For most agile shops, the development process entails regular moments of maximum stress. Planning, review, sprint: The cycle repeats itself and ultimately results in improved—and constantly evolving—products.
But what if your business only got its final product specs at the end of each year, and what if every year you had a hard deadline—January 2—by which you had to deliver a fully-functional product, no matter what?
Such is the case in the world of tax preparation software, a complex and unique industry where traditional rules of development don't apply. In late 2017, the challenges became even greater after President Donald Trump signed into law the biggest change in the federal tax code in the last 30 years.
The problem is that there's no such things as a minimum viable product when it comes to tax software. Either the tax is calculated correctly or it's not.
— Jack Gibson, Vice President of Tax Development, Drake Software
A Race Against the Clock
Even under normal circumstances, building a development strategy is hard, admits Jack Gibson, Vice President of Tax Development for Drake Software, a developer of high-end software used by professional tax preparers. “To be honest, we struggled to find the appropriate software development model,” Gibson says. “There are a lot of approaches to development, and none of them is a perfect fit for us.”
Every year, time is invariably a dwindling resource in the tax prep software industry. “Summers are great,” says Gibson. This is when Drake has lots of downtime to work on product enhancements and new features for its core software suite.
By September 1, things start to heat up.
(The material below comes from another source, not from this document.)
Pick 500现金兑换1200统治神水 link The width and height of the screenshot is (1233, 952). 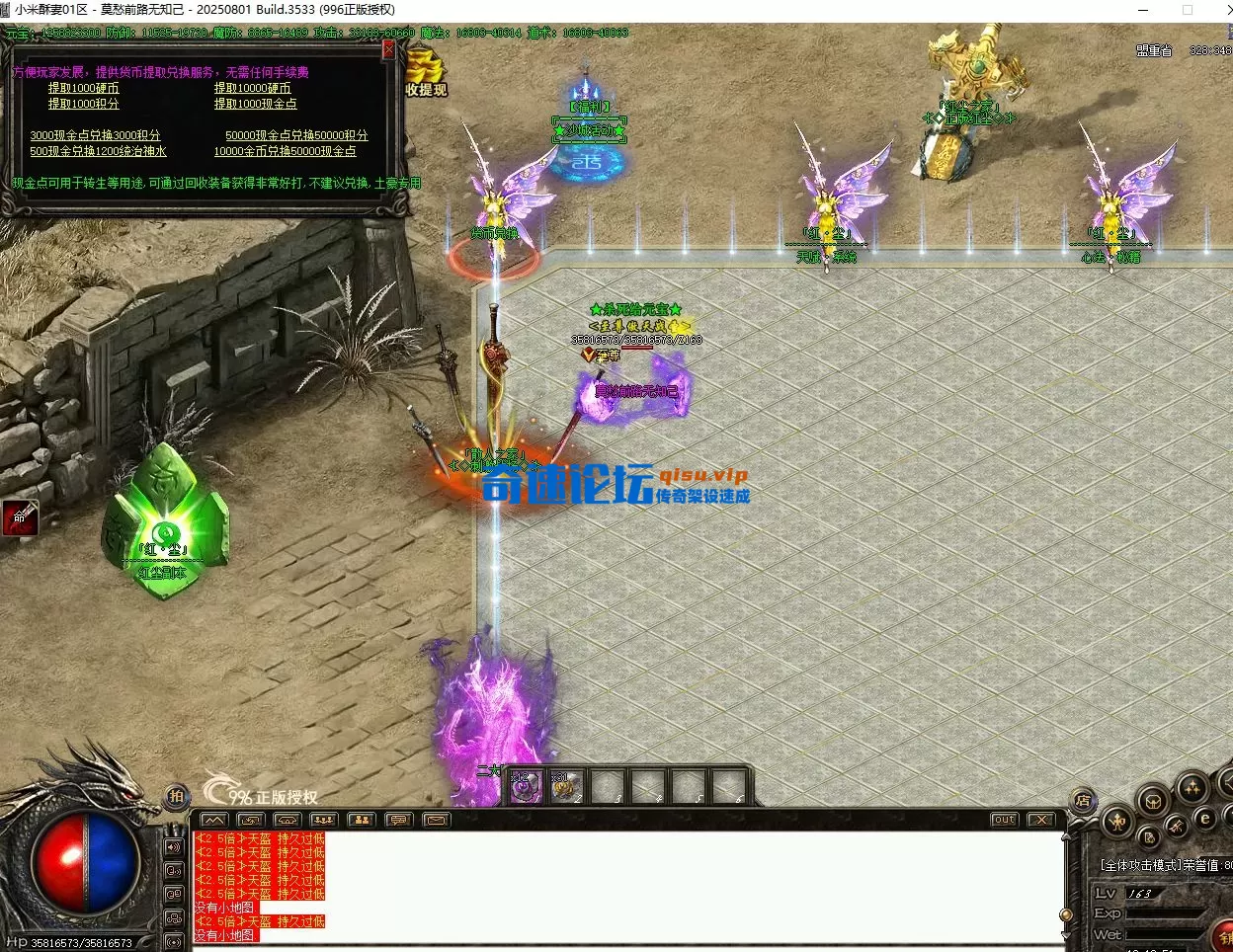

That’s typically when legislators begin dropping tax code changes that will take effect in the new year, and those changes can arrive late in December—or even into January, after Drake’s product for that year has already shipped.
“We operate on a modified agile approach,” says Gibson, “with a scrum mentality and one-week sprints. The problem is that there’s no such thing as a minimum viable product when it comes to tax software. Either the tax is calculated correctly or it’s not.”
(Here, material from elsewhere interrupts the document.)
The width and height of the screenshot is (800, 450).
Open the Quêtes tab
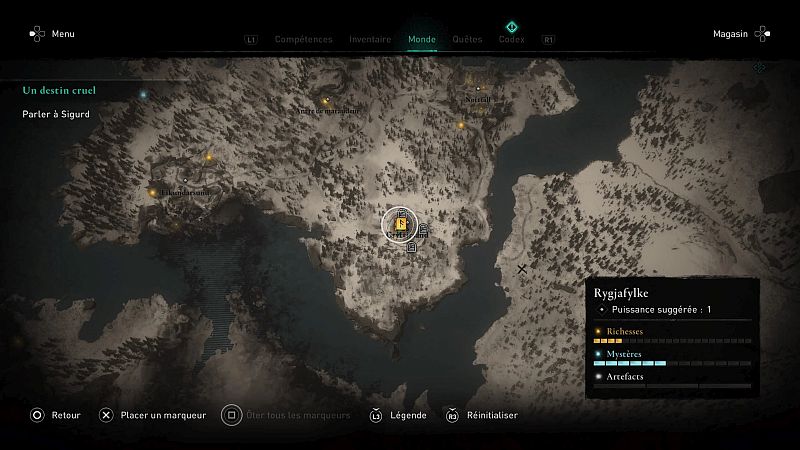coord(467,40)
Making a tax calculation mistake is such a concern that the company devotes at least 60% of its time to testing. “The biggest piece of our cycle is automated testing and regression testing, because the tax calculation has to be right no matter what,” he explains.
Tackling the Tax Code Shakeup
Tax code changes always pose headaches. Simply understanding those changes is a job unto itself: Half of Drake’s development team is composed of tax professionals, not coders, who read the law and synthesize it into changes that the developers can implement.
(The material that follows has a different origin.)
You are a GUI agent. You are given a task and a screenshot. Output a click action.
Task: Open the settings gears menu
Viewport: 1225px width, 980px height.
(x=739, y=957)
And in late 2017, the Tax Cuts and Jobs Act, a massive piece of legislation that effectively reshaped the tax code for both individuals and corporations across the United States, compounded those headaches. President Trump signed the bill into law on December 22, 2017, a mere 11 days before Drake’s 2018 software products had to be finalized.
“The majority of the impact related to the Tax Cuts and Jobs Act has been in our Tax Planner, which is used by tax professionals to give their customers a sense of what their tax implications will be in filing year 2019,” says Gibson.
For Drake’s developers, the steepest obstacle posed by the new law was understanding and synthesizing the sheer number of details. “Our challenge was mainly the volume of changes, and getting that in front of our customers in a timely manner,” Gibson says.
But there’s a silver lining to the changes, too, he adds, noting that many of the changes have actually simplified the way taxes will be calculated in 2019.
Crunch Time for Christmas
Even though the December passage of the tax bill was singularly stressful, it fit into the familiar pattern that faces Drake every winter: crunch time.
Because tax prep software firms often get tax code updates so late in the game, Gibson says Drake’s recourse is decidedly low-tech: extend the working day during the last four months of the year.
“If a state drops a significant number of changes on December 15 and we have to deliver product on January 2, we just have to work longer hours. I don’t think there's any way around it. We don’t take a lot of time off for Christmas and Thanksgiving. It can be tough, and it takes a certain special person to remain committed during that time of year,” Gibson says. “We’re still working on a perfect solution, but it gets better every year.”